BEGIN Material for the task

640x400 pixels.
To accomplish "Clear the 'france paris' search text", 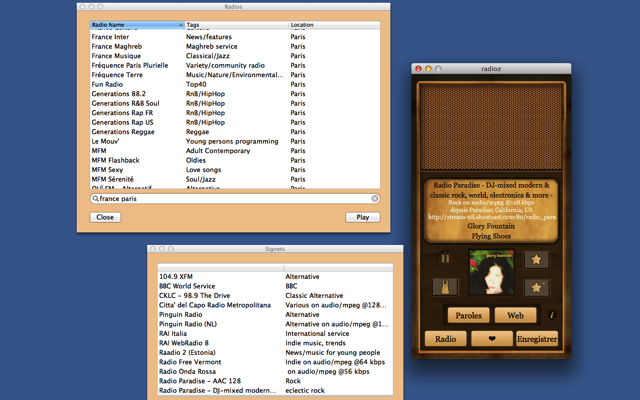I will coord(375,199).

END Material for the task
BEGIN Material for the task

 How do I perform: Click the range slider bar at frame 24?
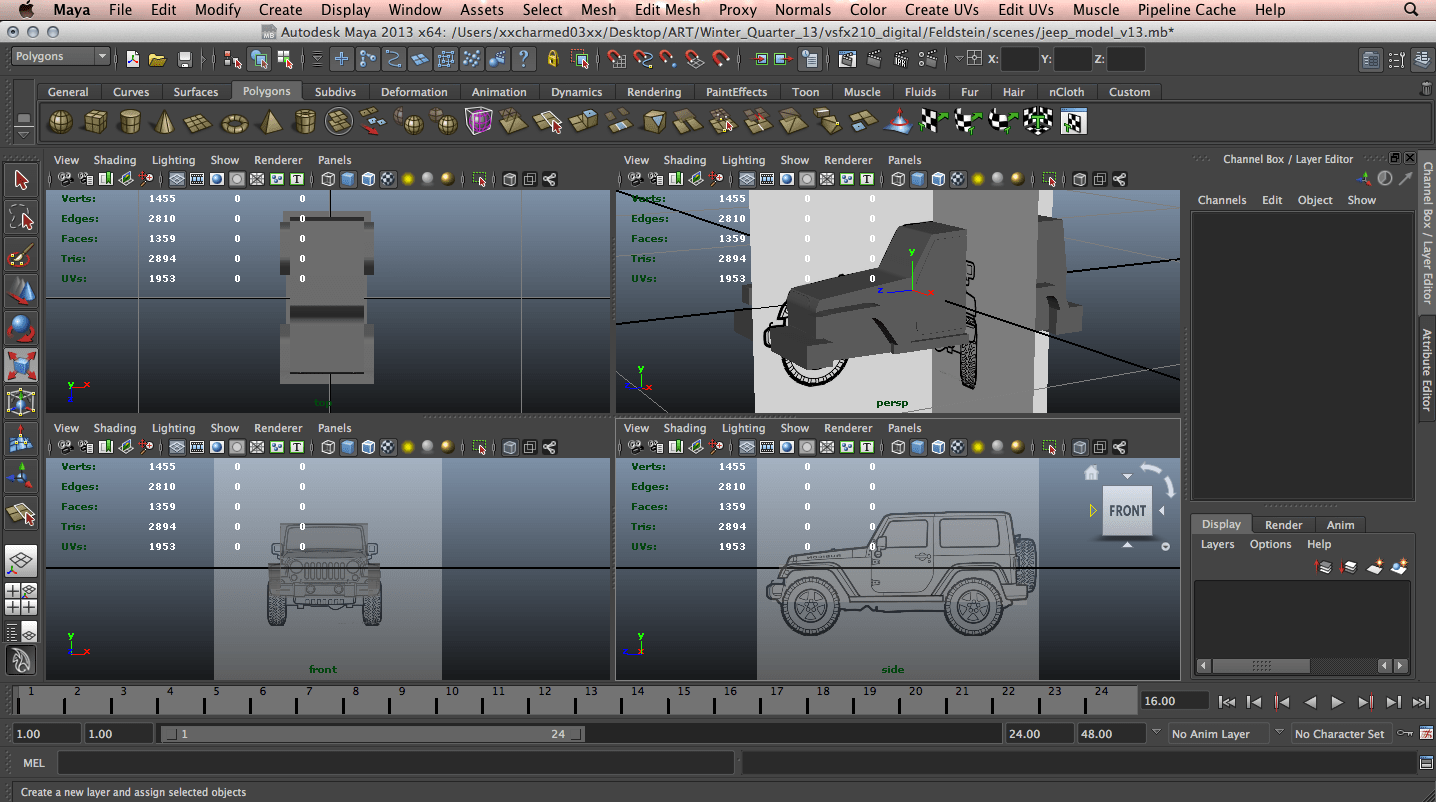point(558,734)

END Material for the task
BEGIN Material for the task

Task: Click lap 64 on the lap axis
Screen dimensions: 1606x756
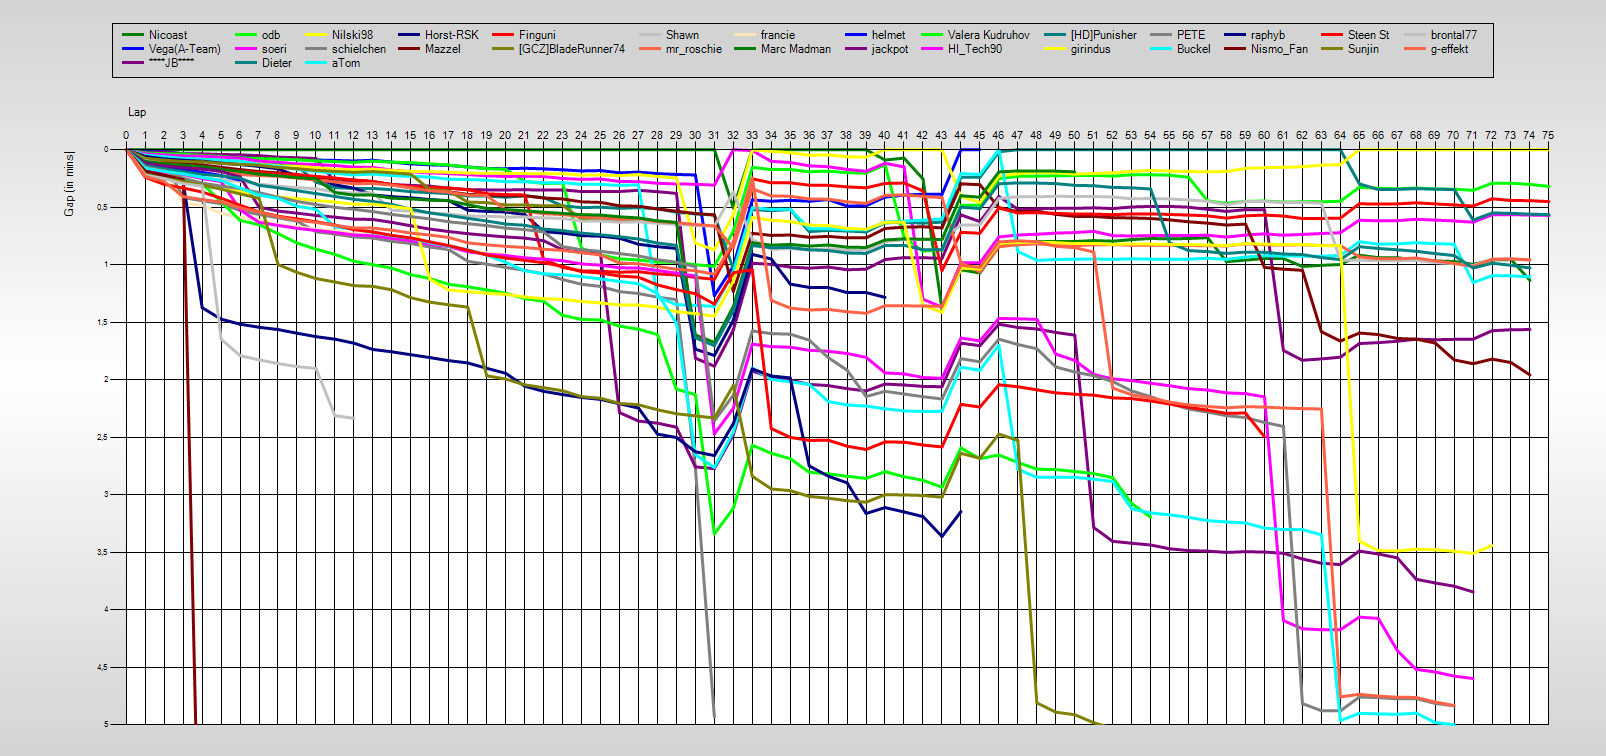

END Material for the task

Your instructions:
Word for word, restate the lines above from the line containing "Task: Click lap 64 on the lap axis" through the line containing "Screen dimensions: 1606x756", with both included and nothing else.

Solution to this problem:
Task: Click lap 64 on the lap axis
Screen dimensions: 1606x756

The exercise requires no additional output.